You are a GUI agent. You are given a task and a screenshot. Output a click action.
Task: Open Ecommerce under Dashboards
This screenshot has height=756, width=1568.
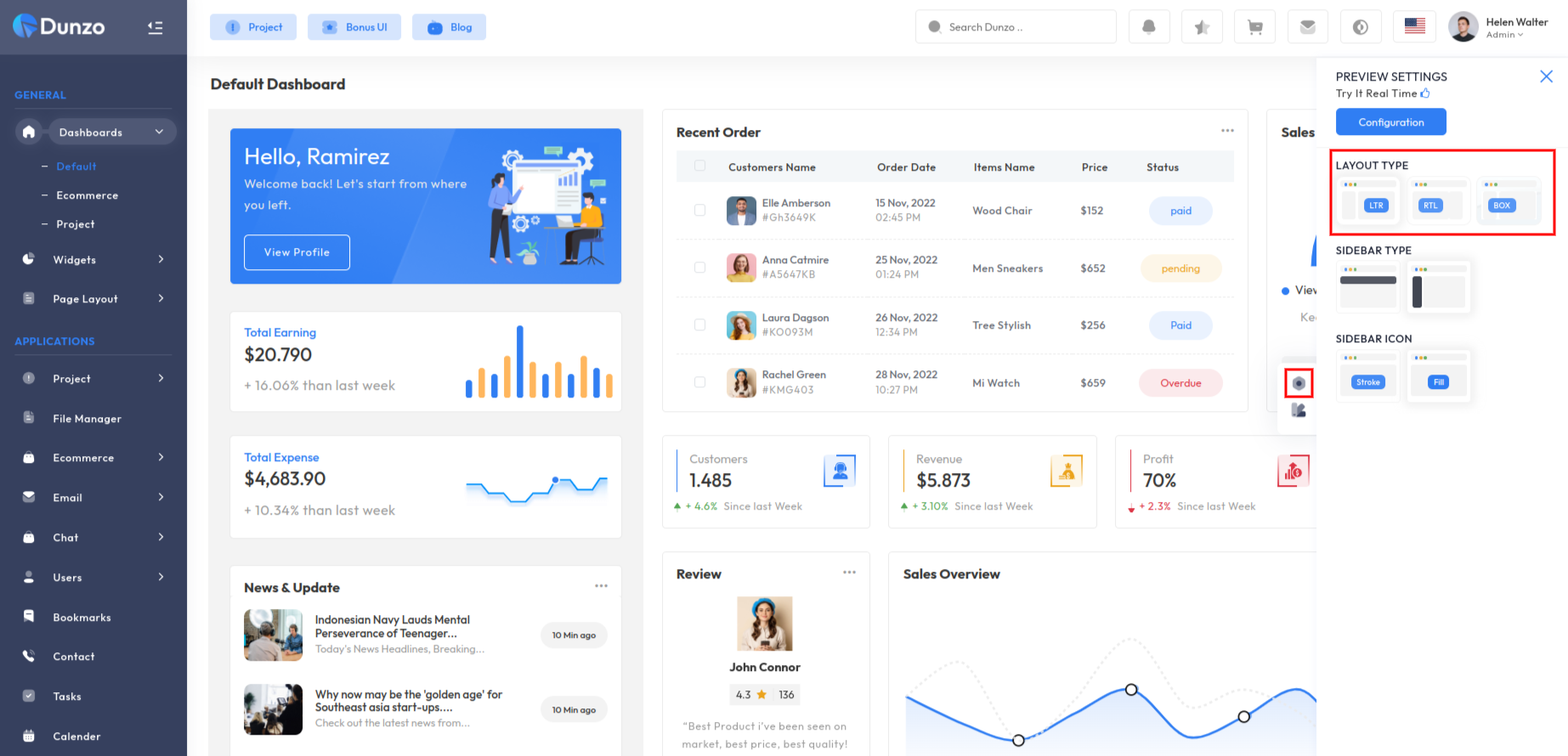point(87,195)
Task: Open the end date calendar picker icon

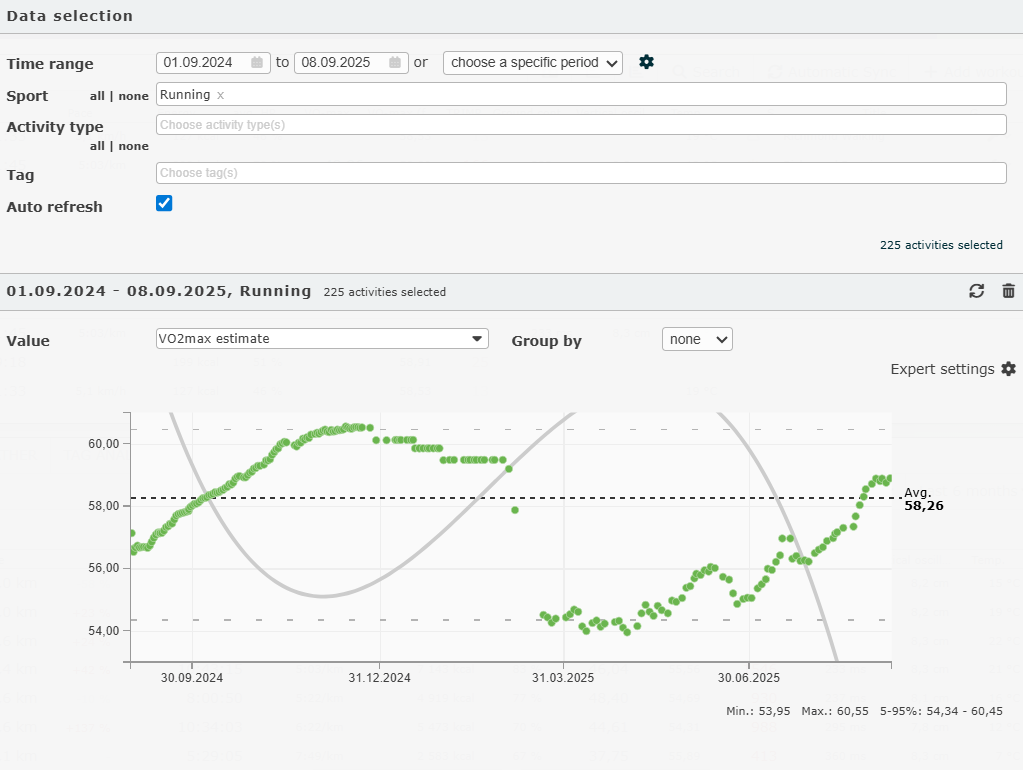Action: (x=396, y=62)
------------------------------------------------------------------------
▶ ASSIGNMENT: Reproduce the data above word for word, but leave the images out.

▶ PROBLEM SOLUTION:
You are a GUI agent. You are given a task and a screenshot. Output a click action.
Task: Open Ecommerce under Dashboards
This screenshot has height=756, width=1568.
point(87,195)
Task: Open the end date calendar picker icon

Action: (x=396, y=62)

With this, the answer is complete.